*SOURCE INFORMATION:*
=== Section Start ===

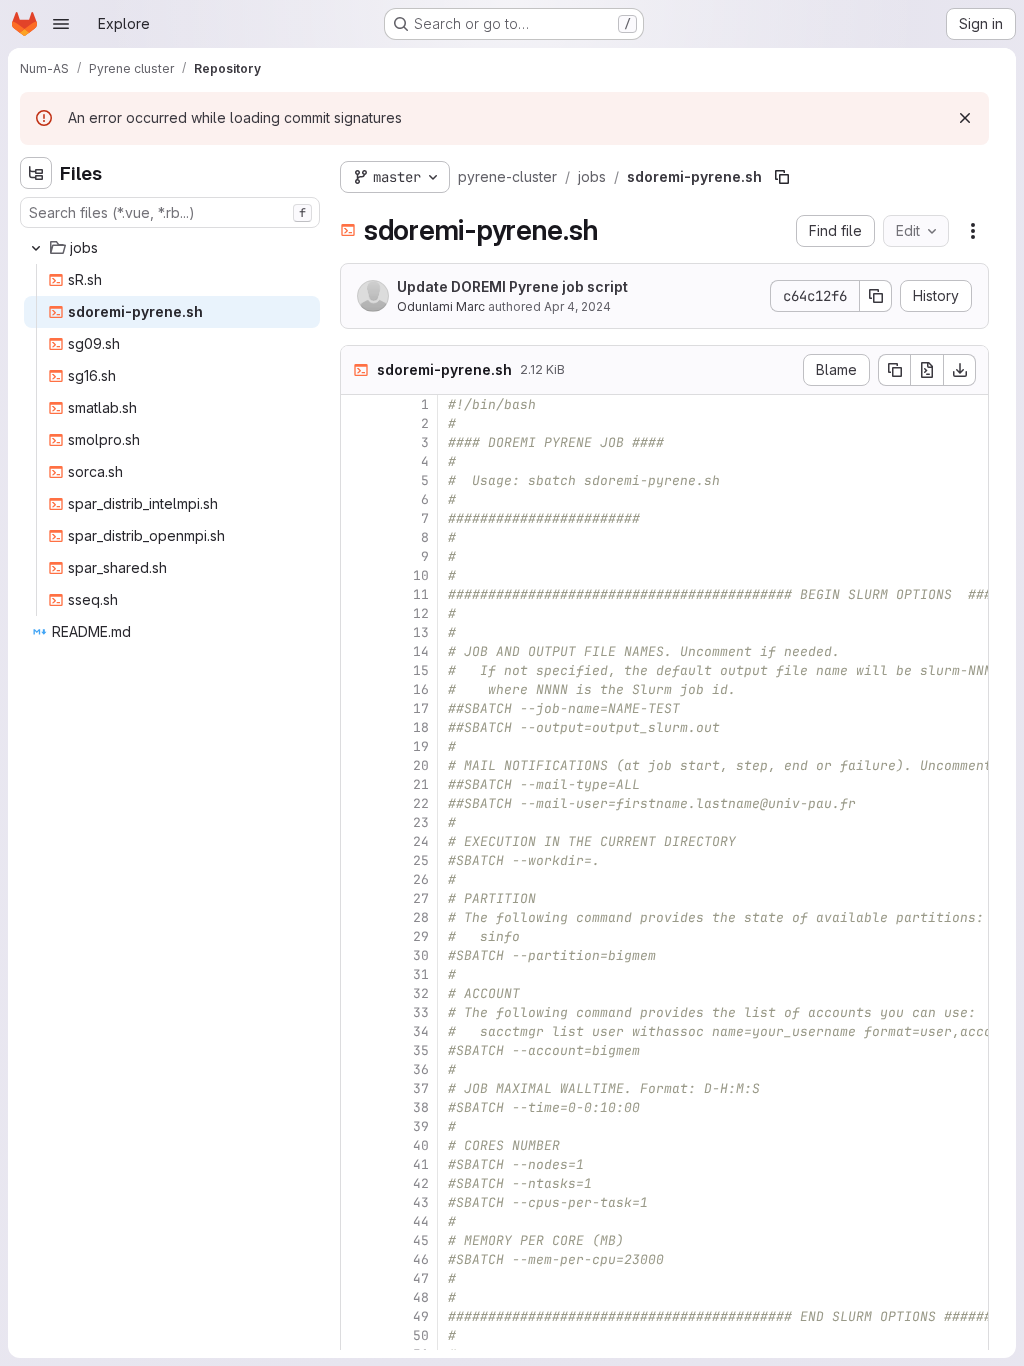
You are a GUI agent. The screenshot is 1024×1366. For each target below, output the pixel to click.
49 (421, 1316)
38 (421, 1107)
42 (421, 1183)
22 (421, 803)
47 (421, 1278)
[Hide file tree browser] (36, 173)
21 (421, 784)
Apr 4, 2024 (577, 306)
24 (421, 841)
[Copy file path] (782, 177)
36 (421, 1069)
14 (421, 651)
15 (421, 670)
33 (421, 1012)
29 (421, 936)
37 (421, 1088)
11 (421, 594)
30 (421, 955)
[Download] (960, 370)
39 (421, 1126)
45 (421, 1240)
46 (421, 1259)
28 (421, 917)
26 (421, 879)
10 (421, 575)
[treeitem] (172, 248)
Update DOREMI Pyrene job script (512, 286)
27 (421, 898)
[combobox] (170, 212)
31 (421, 974)
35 (421, 1050)
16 (421, 689)
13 (421, 632)
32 (421, 993)
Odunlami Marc (441, 306)
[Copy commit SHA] (876, 296)
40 (421, 1145)
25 (421, 860)
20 (421, 765)
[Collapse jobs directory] (36, 248)
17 (421, 708)
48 (421, 1297)
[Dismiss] (965, 118)
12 (421, 613)
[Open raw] (927, 370)
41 (421, 1164)
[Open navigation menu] (61, 24)
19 (421, 746)
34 (421, 1031)
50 (421, 1335)
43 (421, 1202)
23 (421, 822)
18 (421, 727)
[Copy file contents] (894, 370)
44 (421, 1221)
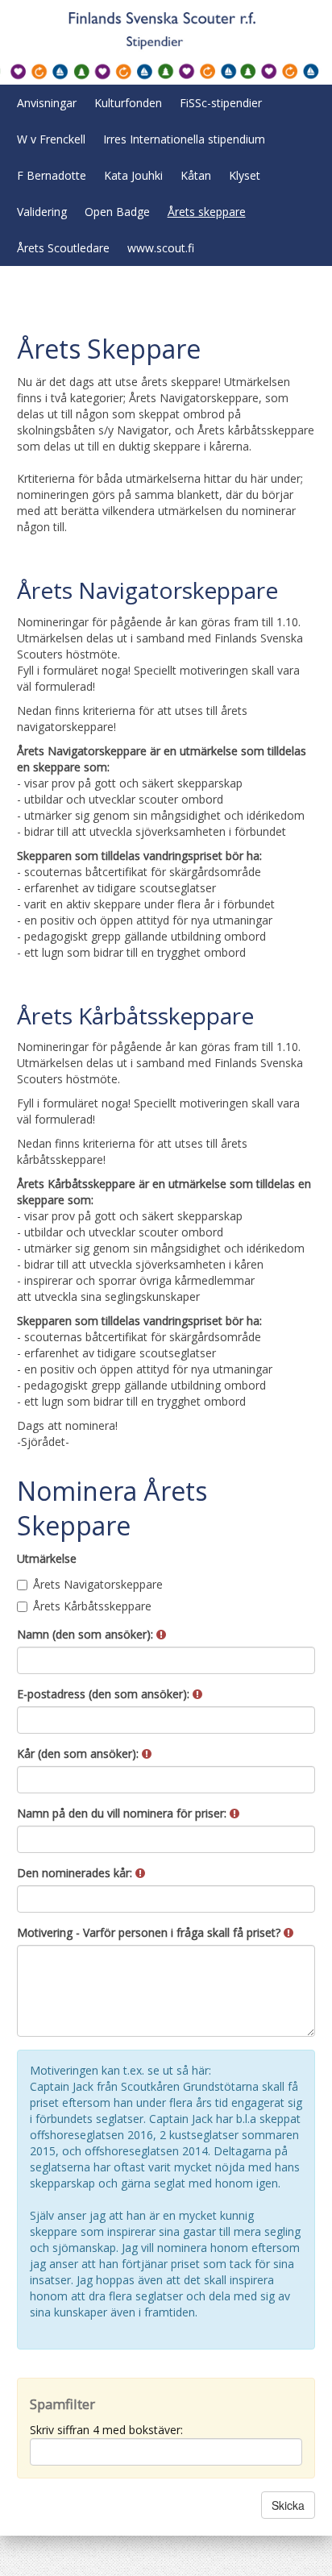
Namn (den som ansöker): (86, 1634)
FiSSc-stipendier (221, 102)
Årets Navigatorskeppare (98, 1584)
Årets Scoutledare (63, 248)
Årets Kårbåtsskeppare (92, 1606)
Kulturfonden (128, 102)
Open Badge (117, 211)
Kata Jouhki (133, 175)
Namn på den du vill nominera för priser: (123, 1813)
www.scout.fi (160, 248)
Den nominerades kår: (76, 1872)
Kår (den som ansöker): (79, 1753)
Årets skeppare (207, 211)
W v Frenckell (51, 139)
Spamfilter (62, 2404)
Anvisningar (47, 102)
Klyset (244, 175)
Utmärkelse (47, 1558)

=== Section End ===

*EXERCISE:* Your reply should consist of one number: how many lines in the entries contain the string "ansöker".

*WRITTEN RESPONSE:* 2